### [Exercise brief]
Your answer should be every line of the entries that has the string "Gold" in it.

### [Source data]
---------------
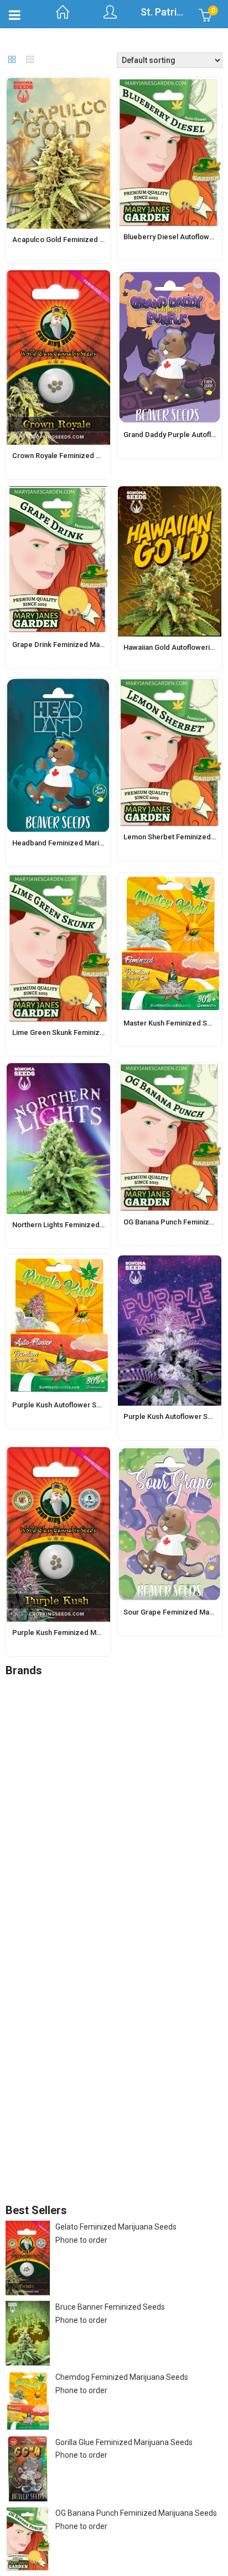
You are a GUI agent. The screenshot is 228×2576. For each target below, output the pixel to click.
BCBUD (40, 1687)
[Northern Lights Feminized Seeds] (58, 1069)
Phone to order (81, 2240)
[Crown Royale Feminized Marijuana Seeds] (58, 276)
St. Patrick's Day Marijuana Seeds (85, 2134)
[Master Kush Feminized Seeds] (169, 879)
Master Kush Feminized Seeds (173, 1023)
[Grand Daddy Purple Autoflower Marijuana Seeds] (169, 276)
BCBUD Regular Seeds (96, 1739)
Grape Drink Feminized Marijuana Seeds (78, 644)
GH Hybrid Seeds (86, 1924)
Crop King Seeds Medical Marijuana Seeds (131, 1858)
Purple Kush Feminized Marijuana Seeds (78, 1632)
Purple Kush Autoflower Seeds (62, 1405)
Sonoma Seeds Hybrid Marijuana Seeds (126, 2094)
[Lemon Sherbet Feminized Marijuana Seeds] (169, 684)
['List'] (30, 60)
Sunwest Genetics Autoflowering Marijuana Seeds (133, 2167)
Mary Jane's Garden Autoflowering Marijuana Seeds (136, 1983)
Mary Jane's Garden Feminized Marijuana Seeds (129, 2009)
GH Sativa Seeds (86, 1950)
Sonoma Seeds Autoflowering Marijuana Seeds (128, 2049)
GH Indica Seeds (85, 1936)
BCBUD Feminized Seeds (101, 1726)
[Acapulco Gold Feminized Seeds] (58, 84)
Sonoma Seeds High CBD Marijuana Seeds (131, 2081)
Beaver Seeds (52, 1752)
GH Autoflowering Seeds (100, 1897)
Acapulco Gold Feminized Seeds (66, 239)
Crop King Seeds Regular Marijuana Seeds (131, 1871)
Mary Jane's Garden (62, 1963)
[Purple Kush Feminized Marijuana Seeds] (58, 1453)
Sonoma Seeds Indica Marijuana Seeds (126, 2108)
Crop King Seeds (56, 1805)
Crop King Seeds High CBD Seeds (115, 1845)
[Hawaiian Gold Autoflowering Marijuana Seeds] (169, 492)
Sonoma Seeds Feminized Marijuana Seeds (134, 2068)
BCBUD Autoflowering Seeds (108, 1700)
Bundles (42, 1792)
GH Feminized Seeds (93, 1910)
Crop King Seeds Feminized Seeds (117, 1831)
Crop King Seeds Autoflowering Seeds (124, 1818)
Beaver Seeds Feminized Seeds (113, 1779)
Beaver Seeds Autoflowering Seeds (120, 1766)
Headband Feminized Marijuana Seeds (75, 843)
---------------
### [Task output]
[Acapulco Gold Feminized Seeds] (58, 84)
Acapulco Gold Feminized Seeds (66, 239)
[Hawaiian Gold Autoflowering Marijuana Seeds] (169, 492)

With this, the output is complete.